Parteispitze will keinen Wandel

Wohl keiner im Raum zweifelte daran, dass da gerade der künftige Premierminister sprach. Ishiba und Kishida hatten tags zuvor eher leise ihre offizielle Bewerbung erklärt, obwohl beide schon viel länger im Gespräch sind als mögliche Abe-Nachfolger. Den Auftritt von Suga hingegen kommentierte Finanzminister und Vizepremier Taro Aso, der Anführer einer der stärksten Faktionen in der LDP: «Nachdem ich seine Pressekonferenz gesehen habe, bin ich davon überzeugt, dass er dafür qualifiziert ist, die Politik der Regierung weiterzuführen, und ich habe beschlossen, ihn zu unterstützen.»

Die Politik der Regierung weiterzuführen – darum geht es den Altvorderen der LDP. «Das zeigt den Verfall und die Unbeweglichkeit der Regierungspartei», twitterte Kazuo Shii, Chef der Kommunistischen Partei, ein Favorit der bürgerlichen LDP-Gegner. Aber was der Linke Shii sagte, interessierte im rechtskonservativen Establishment niemanden. An der LDP-Spitze ist derzeit nicht einmal gefragt, was die eigene Basis will.

Keinen Millimeter rückt Suga von Abe ab, obwohl ihr Verhältnis in den letzten Monaten abgekühlt sein soll.

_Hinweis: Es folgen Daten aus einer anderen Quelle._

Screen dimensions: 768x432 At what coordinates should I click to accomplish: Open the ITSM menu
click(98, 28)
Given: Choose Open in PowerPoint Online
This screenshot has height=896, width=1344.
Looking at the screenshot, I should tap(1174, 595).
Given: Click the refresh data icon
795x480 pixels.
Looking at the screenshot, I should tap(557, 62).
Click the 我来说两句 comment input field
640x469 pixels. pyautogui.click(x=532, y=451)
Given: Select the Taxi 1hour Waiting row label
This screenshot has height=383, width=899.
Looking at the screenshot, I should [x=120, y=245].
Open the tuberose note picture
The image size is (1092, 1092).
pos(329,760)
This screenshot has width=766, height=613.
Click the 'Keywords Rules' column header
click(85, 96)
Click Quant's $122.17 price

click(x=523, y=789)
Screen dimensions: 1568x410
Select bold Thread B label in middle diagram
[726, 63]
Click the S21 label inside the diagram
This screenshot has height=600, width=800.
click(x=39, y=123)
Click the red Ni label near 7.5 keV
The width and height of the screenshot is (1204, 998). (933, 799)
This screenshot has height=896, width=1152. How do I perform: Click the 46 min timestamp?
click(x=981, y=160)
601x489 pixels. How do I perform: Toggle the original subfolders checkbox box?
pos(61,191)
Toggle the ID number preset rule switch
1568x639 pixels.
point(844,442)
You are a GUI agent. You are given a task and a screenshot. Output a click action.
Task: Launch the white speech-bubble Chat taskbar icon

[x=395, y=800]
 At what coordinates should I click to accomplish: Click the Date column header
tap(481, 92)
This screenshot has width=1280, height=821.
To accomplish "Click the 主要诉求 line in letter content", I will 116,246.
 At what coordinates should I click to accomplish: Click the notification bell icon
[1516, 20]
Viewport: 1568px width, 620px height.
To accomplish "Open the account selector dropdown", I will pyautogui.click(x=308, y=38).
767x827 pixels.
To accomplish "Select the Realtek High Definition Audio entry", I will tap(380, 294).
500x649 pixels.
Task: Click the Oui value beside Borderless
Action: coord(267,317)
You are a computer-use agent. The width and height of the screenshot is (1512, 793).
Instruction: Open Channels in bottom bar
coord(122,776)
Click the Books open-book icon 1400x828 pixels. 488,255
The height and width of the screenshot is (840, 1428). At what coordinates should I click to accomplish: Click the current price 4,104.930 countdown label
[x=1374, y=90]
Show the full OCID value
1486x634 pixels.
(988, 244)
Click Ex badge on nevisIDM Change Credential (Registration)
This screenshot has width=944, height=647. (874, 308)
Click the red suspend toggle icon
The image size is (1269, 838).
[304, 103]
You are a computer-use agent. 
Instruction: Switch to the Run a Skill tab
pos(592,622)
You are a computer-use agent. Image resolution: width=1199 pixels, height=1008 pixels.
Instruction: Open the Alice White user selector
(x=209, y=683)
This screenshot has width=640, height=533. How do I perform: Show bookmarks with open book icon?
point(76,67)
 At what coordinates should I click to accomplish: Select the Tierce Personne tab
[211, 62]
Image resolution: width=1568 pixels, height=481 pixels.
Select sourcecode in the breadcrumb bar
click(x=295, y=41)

Der Werdegang von Yoshihide Suga ist ganz anders als der des bisherigen Premiers. Shinzo Abe stammt aus einer reichen Politikerfamilie, sein Grossonkel Eisaku Sato war selbst Premierminister, sein Vater Shintaro Abe Aussenminister. Sugas Vater war ein Landwirt in der Präfektur Akita, in der Japans Bevölkerungsschwund heute besonders deutlich zu spüren ist. Er hatte als junger Mann nicht viel Geld. Sein Jurastudium an der Hosei-Universität in Tokio finanzierte er sich, indem er in einer Kartonfabrik jobbte.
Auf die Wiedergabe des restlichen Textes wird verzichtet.